┌──

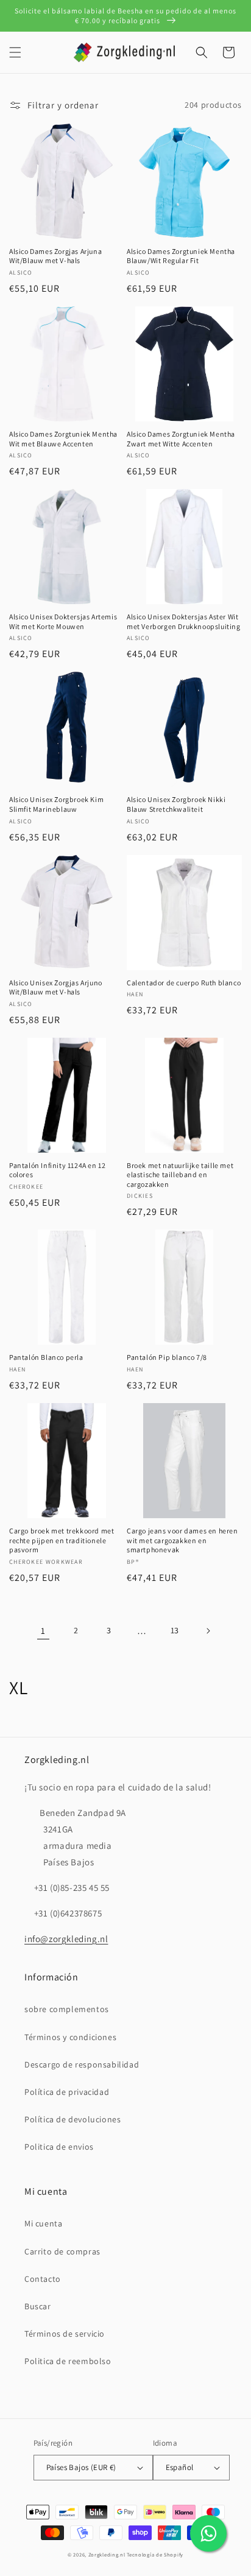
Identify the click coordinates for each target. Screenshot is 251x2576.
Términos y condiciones (70, 2037)
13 (175, 1630)
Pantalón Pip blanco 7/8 (167, 1357)
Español (180, 2467)
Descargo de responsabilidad (81, 2064)
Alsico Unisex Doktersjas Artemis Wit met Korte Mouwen (63, 621)
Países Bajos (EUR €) (81, 2467)
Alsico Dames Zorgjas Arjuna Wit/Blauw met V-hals (55, 256)
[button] (15, 52)
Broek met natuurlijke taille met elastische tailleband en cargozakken (180, 1175)
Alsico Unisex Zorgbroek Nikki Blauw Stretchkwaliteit (176, 804)
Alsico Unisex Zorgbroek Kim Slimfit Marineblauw (56, 804)
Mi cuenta (43, 2223)
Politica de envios (59, 2146)
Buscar (37, 2306)
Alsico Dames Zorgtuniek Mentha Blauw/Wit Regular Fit (181, 256)
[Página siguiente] (207, 1630)
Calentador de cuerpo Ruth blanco (184, 982)
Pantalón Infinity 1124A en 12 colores (57, 1170)
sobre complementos (66, 2009)
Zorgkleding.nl (106, 2554)
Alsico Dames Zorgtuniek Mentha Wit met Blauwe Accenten (63, 438)
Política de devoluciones (72, 2119)
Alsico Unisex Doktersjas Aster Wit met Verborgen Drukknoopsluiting (184, 621)
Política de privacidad (66, 2091)
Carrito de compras (62, 2251)
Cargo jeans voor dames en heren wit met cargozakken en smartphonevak (182, 1540)
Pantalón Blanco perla (46, 1357)
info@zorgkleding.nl (66, 1938)
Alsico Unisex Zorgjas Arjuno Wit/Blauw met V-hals (55, 987)
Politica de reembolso (67, 2361)
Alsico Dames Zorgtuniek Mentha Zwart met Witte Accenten (181, 438)
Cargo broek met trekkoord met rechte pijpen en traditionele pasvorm (61, 1540)
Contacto (42, 2278)
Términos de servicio (64, 2333)
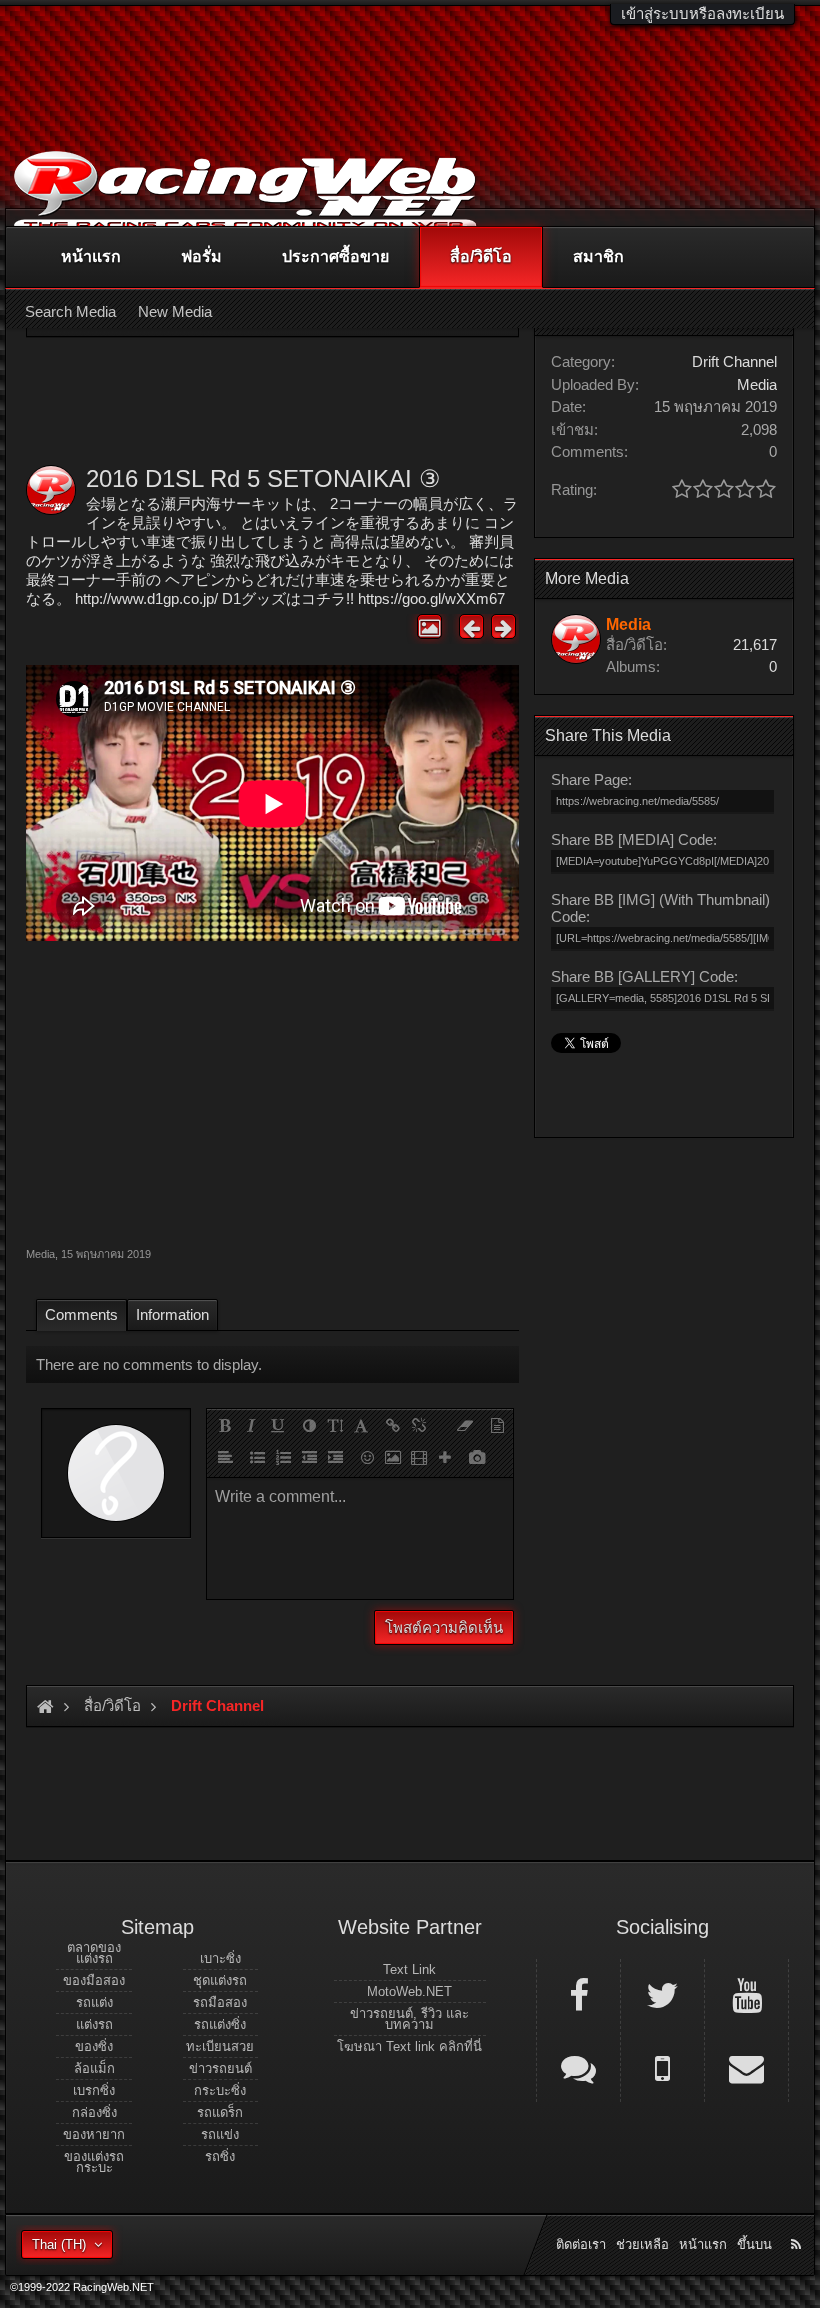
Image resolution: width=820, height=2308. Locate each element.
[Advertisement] (272, 1091)
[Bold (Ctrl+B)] (225, 1425)
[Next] (503, 626)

└──

What is needed:
The line containing "Image resolution: width=820, height=2308." and every line after it, through the end of the records above: output exactly those, and nothing else.

Response area:
Image resolution: width=820, height=2308. Locate each element.
[Advertisement] (272, 1091)
[Bold (Ctrl+B)] (225, 1425)
[Next] (503, 626)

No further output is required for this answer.